** Opening RECORD EXTRACTS block **

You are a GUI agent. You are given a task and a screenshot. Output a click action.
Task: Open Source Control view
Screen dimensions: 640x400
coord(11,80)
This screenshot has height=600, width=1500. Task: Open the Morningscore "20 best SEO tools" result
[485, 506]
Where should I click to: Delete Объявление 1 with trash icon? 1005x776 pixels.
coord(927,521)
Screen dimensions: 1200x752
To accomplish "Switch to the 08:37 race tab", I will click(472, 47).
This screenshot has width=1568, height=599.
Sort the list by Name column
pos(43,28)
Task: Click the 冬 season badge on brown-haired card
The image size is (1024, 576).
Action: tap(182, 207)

** Closing RECORD EXTRACTS block **
** Opening RECORD EXTRACTS block **

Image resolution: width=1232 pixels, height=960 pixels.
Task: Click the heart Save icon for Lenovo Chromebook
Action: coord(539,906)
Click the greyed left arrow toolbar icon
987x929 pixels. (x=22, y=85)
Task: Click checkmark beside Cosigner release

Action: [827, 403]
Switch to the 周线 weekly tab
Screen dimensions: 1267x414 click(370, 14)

** Closing RECORD EXTRACTS block **
** Opening RECORD EXTRACTS block **

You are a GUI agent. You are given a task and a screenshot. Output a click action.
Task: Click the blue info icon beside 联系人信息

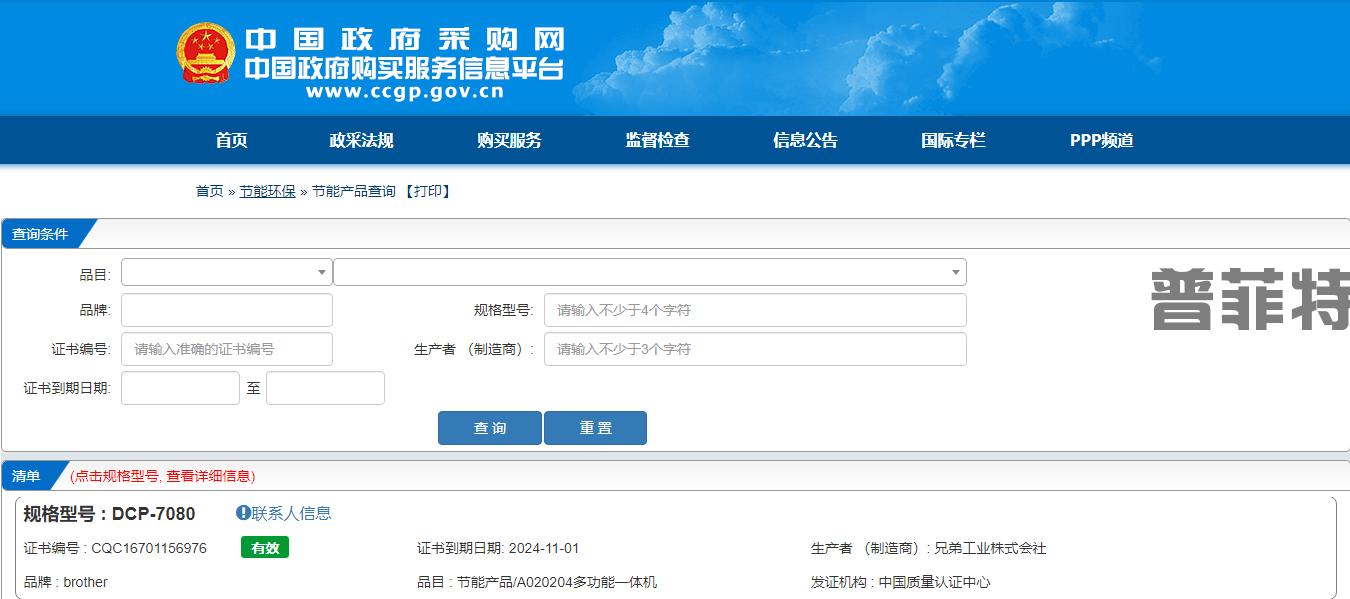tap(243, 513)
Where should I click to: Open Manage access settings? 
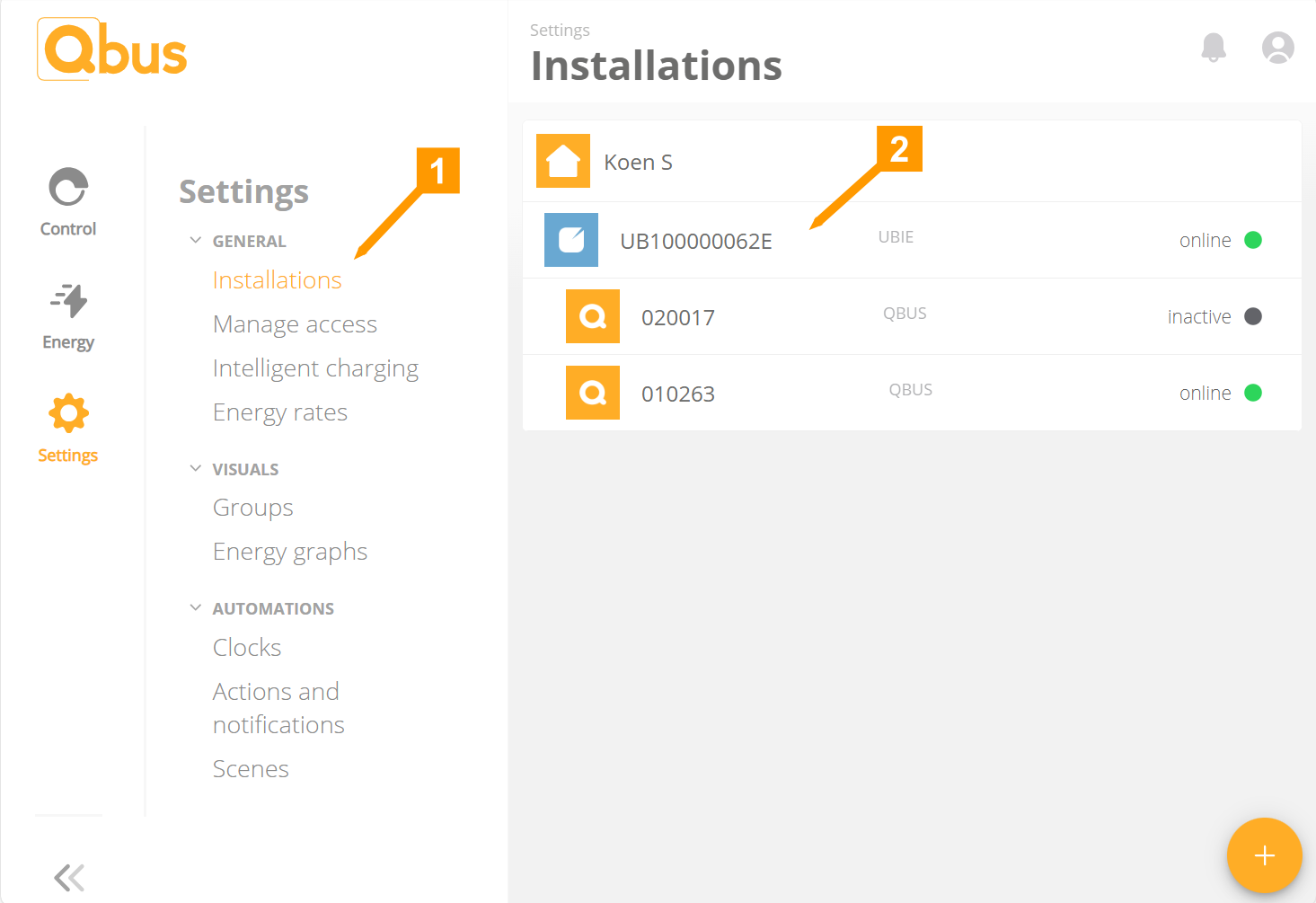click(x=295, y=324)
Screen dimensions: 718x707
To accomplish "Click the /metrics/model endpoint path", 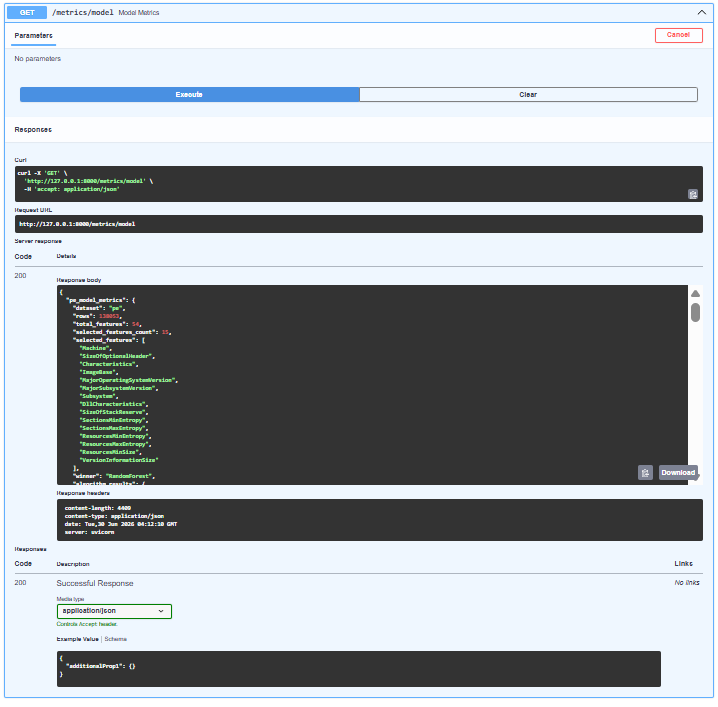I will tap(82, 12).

** Closing RECORD EXTRACTS block **

§ EXERCISE: The expected answer is an exact copy of the lines above, beginning at the line with "Screen dimensions: 640x400" and ending at the line with "Task: Click the 冬", with both ends in.

§ YOUR SOLUTION:
Screen dimensions: 640x400
coord(11,80)
This screenshot has height=600, width=1500. Task: Open the Morningscore "20 best SEO tools" result
[485, 506]
Where should I click to: Delete Объявление 1 with trash icon? 1005x776 pixels.
coord(927,521)
Screen dimensions: 1200x752
To accomplish "Switch to the 08:37 race tab", I will click(472, 47).
This screenshot has width=1568, height=599.
Sort the list by Name column
pos(43,28)
Task: Click the 冬 season badge on brown-haired card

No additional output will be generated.